Mechanistically, NHF may ameliorate inspiratory loading by providing a small degree of positive airway pressure, humidification, and reduction of dead space ventilation. Previous work has demonstrated similar trends for NHF in stable and post-acute COPD, but evidence during exertion is sparse (Pisani L et al., Respir Care. 2020;65(4):529-541).

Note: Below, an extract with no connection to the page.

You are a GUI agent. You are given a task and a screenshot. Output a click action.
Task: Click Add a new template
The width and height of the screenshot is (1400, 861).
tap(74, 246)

Guidelines on NHF use in exercise for COPD remain undeveloped. These findings support a potential role for NHF as an adjunct in highly symptomatic individuals, albeit with recognition of its limitations in altering fundamental respiratory mechanics during exertion.
Conclusion
NHF therapy during exercise in severe COPD patients modestly enhances tidal volume and perceptibly reduces dyspnoea, with little impact on respiratory muscle workload or endurance. The clinical value may be greatest in those with critical inspiratory constraints and significant breathlessness. Future research should focus on identifying responder profiles, optimizing flow rates, and integrating NHF into comprehensive pulmonary rehabilitation strategies.
References
1. Bonnevie T, Gravier FE, Smondack P, et al. Physiological effects of nasal high flow therapy during exercise in patients with chronic obstructive pulmonary disease: A crossover randomised controlled trial. Pulmonology. 2025 Dec 31;31(1):2424649. doi: 10.1080/25310429.2024.2424649.
2. Pisani L, Vega ML, Use of Nasal High Flow in Stable COPD: Rationale, Mechanisms, and Possible Clinical Applications. Respir Care. 2020;65(4):529-541.